Pain relief equipment
The TENS (Transcutaneous Electrical Nerve Stimulators) machine is a device which provides pain relief by applying an electrical current to the surface of the skin. These machines are of undoubted benefit to sufferers from chronic pain and are widely used by people with disabilities. They are also, however, marketed for use in acute conditions such as sports injuries and the treatment of post operative pain and are frequently used in coping with labour pain.
Neen Design Ltd (11782)
The Tribunal considered the VAT liability of the TENS machine. In concluding that it was zero-rated under item 2(g) (see VRDP05100) The Tribunal was satisfied that someone suffering chronic pain to an extent necessary to require a TENS machine could be said to be ‘chronically sick or disabled’. He acknowledged however that “a significant number of supplies are to acute pain sufferers” and went on:
“To resolve the question I need to examine the design features of the equipment and ask whether these make it something designed for the use of chronic pain sufferers and not designed for the use of acute pain sufferers. The fact that it is used by acute pain sufferers will not disqualify supplies of it from zero-rating so long as its design was solely for chronic pain sufferers. Bearing in mind the factors summarised above, I think that the evidence supports Neen’s claim that the MICROTENS and the XENOS equipment were designed solely for use by handicapped persons, i.e. sufferers from chronic pain. I have had some misgivings about the COMPACT-TENS. The description on the brochure, as noted above, shows that COMPACT-TENS is being expressly marketed to sufferers of both acute and chronic pain. I have also concluded that COMPACT-TENS has been designed solely for use by chronic pain sufferers. All the features of the design were introduced to deal with chronic pain. The way the COMPACT-TENS machines is marketed does not in my view displace the fact that it was in all material respects designed for use by chronic pain sufferers.”

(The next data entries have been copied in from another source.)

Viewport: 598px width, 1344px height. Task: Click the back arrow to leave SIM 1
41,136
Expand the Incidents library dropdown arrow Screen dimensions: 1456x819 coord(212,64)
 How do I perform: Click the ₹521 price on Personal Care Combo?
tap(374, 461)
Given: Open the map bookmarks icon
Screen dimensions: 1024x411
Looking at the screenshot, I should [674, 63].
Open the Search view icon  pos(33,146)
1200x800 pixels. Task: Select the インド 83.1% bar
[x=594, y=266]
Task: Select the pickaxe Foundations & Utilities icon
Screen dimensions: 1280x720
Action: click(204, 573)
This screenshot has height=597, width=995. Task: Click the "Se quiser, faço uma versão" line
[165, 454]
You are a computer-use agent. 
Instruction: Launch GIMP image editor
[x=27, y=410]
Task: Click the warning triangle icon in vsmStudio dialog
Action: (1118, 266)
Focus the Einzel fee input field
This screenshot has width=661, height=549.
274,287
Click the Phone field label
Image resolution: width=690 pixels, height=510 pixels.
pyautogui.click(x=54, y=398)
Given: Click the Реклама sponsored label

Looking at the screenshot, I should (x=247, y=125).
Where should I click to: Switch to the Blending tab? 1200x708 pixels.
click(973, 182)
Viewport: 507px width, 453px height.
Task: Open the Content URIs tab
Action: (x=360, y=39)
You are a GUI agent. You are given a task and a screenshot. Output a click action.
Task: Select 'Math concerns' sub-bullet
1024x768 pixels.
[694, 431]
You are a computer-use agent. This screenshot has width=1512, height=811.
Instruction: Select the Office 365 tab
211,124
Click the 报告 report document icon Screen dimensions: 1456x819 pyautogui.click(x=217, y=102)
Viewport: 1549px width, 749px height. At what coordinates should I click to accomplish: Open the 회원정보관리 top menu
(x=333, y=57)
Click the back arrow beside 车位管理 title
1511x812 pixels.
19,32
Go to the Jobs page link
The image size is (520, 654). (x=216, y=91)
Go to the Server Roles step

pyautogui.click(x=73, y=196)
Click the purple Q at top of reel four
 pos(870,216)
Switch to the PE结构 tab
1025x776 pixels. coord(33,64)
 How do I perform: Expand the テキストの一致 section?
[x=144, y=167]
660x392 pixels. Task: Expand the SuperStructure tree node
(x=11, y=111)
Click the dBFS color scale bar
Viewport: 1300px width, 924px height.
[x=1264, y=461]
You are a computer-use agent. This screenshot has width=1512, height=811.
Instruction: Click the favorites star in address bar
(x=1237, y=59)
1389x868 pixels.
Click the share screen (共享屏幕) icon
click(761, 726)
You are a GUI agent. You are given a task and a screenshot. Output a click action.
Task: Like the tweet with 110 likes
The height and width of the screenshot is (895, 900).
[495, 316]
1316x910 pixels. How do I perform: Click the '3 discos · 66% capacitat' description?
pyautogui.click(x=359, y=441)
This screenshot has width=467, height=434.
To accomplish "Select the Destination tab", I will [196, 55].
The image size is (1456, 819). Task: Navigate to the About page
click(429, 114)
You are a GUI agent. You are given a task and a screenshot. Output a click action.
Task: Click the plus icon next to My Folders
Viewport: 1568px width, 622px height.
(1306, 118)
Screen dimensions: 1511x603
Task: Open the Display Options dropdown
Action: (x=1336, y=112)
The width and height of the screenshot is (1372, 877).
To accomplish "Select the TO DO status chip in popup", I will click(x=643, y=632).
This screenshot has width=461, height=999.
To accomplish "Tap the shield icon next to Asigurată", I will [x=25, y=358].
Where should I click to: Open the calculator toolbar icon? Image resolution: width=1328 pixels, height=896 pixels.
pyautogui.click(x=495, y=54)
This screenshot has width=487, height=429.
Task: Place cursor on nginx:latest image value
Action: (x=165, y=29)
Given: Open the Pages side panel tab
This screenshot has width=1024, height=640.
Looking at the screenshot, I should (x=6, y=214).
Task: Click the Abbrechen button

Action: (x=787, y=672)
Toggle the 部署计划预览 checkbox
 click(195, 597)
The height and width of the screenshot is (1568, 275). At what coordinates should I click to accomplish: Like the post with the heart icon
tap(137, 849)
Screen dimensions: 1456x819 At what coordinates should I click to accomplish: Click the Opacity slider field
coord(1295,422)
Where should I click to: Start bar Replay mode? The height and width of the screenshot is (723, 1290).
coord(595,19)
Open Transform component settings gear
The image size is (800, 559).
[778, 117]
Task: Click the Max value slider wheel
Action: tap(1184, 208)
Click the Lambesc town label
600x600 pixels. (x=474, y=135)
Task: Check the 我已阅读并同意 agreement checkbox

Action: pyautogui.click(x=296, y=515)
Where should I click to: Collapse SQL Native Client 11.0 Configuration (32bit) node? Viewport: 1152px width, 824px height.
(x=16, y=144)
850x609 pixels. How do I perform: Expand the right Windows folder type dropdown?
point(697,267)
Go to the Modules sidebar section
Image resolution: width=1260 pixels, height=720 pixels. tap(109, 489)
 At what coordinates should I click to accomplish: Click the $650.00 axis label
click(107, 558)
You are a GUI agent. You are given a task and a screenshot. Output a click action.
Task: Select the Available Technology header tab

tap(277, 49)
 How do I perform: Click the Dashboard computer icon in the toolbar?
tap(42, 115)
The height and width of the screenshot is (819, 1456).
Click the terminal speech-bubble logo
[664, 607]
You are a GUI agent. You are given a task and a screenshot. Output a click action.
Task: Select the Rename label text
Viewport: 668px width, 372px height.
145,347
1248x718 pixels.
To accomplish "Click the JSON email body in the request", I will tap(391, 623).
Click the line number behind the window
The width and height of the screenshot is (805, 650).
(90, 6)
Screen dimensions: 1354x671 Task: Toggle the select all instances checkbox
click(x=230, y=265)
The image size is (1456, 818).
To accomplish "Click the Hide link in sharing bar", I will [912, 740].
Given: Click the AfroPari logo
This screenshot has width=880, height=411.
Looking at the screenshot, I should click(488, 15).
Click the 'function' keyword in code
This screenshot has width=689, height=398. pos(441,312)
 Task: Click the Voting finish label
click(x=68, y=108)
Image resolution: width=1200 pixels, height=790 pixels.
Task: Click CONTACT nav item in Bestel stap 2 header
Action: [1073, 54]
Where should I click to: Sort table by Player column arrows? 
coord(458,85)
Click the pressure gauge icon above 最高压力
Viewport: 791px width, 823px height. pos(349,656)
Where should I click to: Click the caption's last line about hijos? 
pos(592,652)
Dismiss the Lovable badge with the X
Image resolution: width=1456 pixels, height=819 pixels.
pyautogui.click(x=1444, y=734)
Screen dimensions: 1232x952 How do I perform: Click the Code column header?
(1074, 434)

Do TENS machines meet the ‘designed solely’ criteria?
In the above appeal, the scientific and medical evidence presented about the original design intention was sufficient to outweigh the fact that a significant number of these machines were used by those suffering from acute (short term) conditions and therefore not ‘disabled’.
This demonstrates that if something was originally designed solely for use by disabled people, the fact that it might now also be used, and marketed for use, by others will not necessarily disqualify it as having been ‘designed solely’ for use by disabled people.
Are TENS machines eligible for VAT relief?
TENS machines can be zero-rated when purchased by a disabled person for domestic or personal use, or when supplied to an eligible charity that makes them available for use by disabled people.
However, many TENS machines are supplied for use by people suffering short term pain such as in childbirth or sport’s injuries. Such people are not regarded as ‘disabled’ for VAT purposes, and so TENS machines supplied to them are taxable at the standard rate.